A second parent volunteer then pointed a flashlight toward her face and started asking her what her name was and where she lived. Fists clenched and body tense, Emlyn answered as best she could.
She emerged from under the scarf moments later shaking her head and talking about how "weird" it all felt. What she experienced is what some kids with sensory processing disorders deal with every day, the two parent helpers told her.
Monday's lunchtime disabilities awareness session at Olivenhain Pioneer Elementary School is part of a pilot project that Encinitas Union School District is trying out this year in honor of Disabilities Awareness Month.
La Costa Heights Elementary had its event last week, El Camino Creek Elementary will participate next week.
Paul Ecke Central Elementary is running a series of programs over a four-week period, said Lucile Lynch, one of the parents helping to organize the events in the district.
The events are essentially cost-free for the district, organizers said. Many of the parent volunteers have children with disabilities. They bring devices that their children use and talk about how the equipment helps their kids function.
Melissa Collins-Porter, who has a second-grade son with autism, brought triangular crayons, an alphabet keyboard and a slanted handwriting slate that her son uses to help improve his fine motor skills.
She also showed the flash cards she has created to teach her son how to behave in grocery stores and other public places. Autism is a brain disorder that can severely affects a person's behavior and ability to communicate.
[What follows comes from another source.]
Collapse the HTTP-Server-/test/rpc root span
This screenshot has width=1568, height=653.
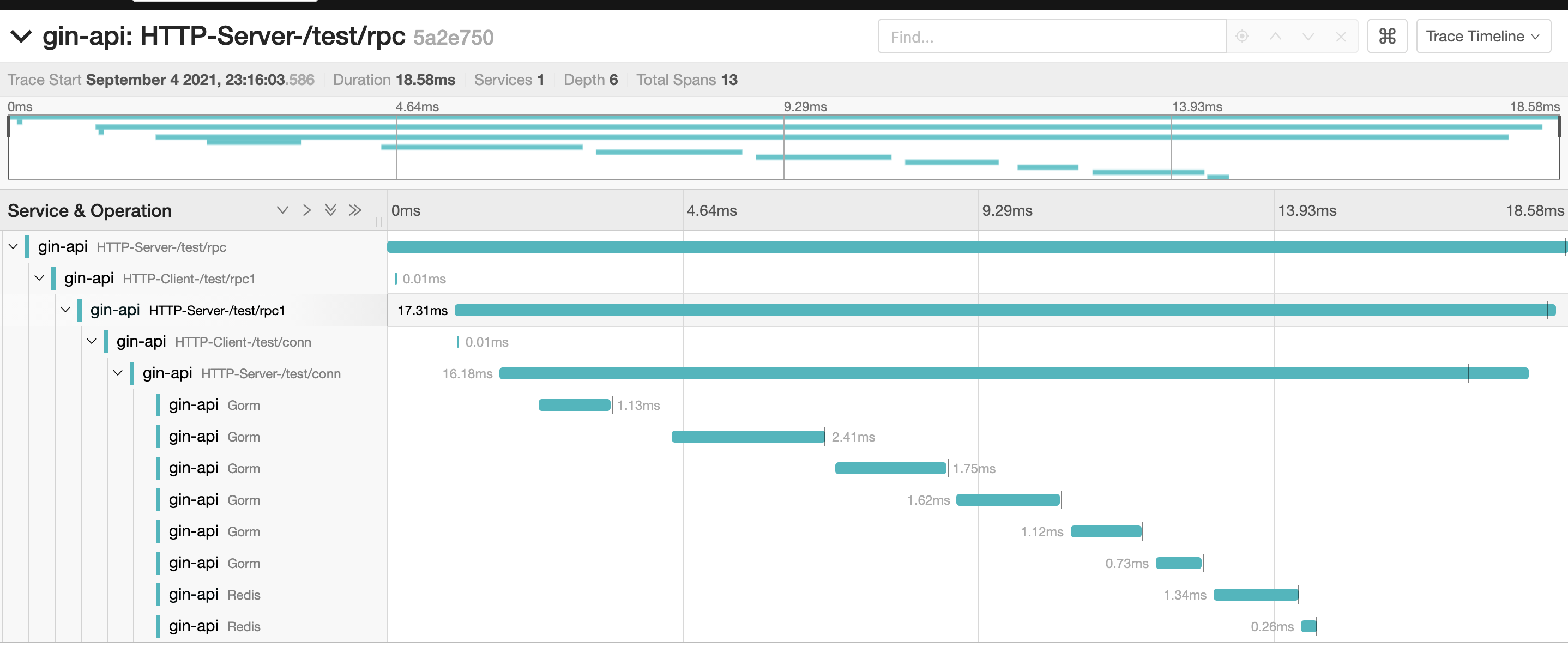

Her son uses many tension-release devices, such as squeeze balls, to help him get rid of his nervous energy and focus on schoolwork, she said.
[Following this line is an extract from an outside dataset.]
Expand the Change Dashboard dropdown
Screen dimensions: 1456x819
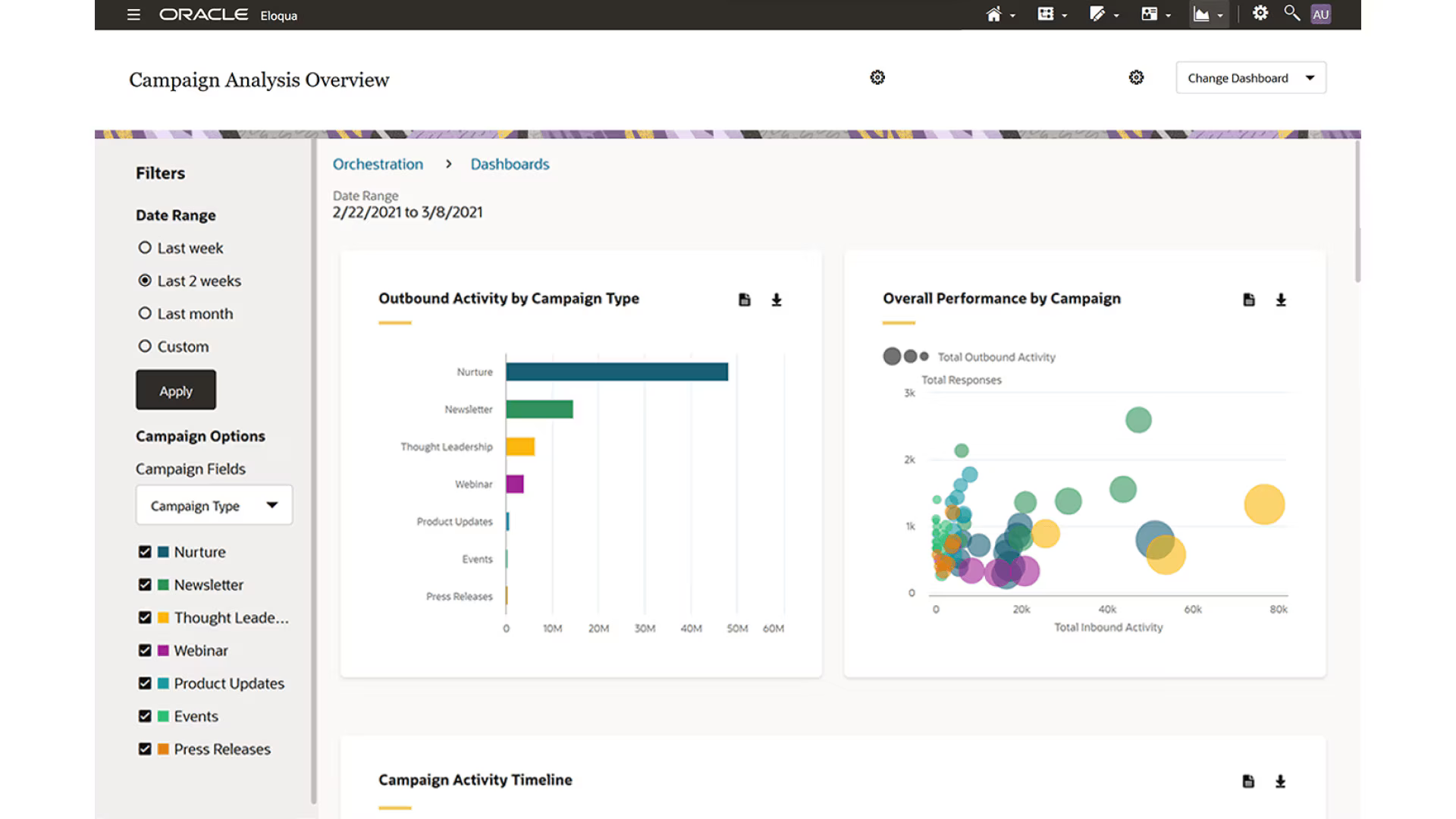coord(1250,77)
The lunchtime disability-awareness sessions are great because they include a wide range of disabilities that children can have, including ones such as autism that are essentially invisible to a casual observer, she said.
"You don't realize (my son) has a disability because his body (looks) the same as yours or mine," she said.
Organizers said one of their goals is to get children who don't have a disability to reach out to people who do. They put up posters encouraging kids to say hello to children with disabilities. They also showed pictures of famous people who have disabilities, including Olympic swimming sensation Michael Phelps and Harry Potter movie star Daniel Radcliff. Phelps was diagnosed at age 9 with Attention Deficit Hyperactivity Disorder (ADHD); Radcliffe announced this summer that he has Dyspraxia, a disorder that can affect a person's language or motor skills or both.
During the event, children rolled around in wheelchairs, petted a service dog, and tried feeling out letters with their eyes blindfolded among other things.
"This is just to show you that no matter what disability you have, there's always something that can help you," Collins-Porter told several students.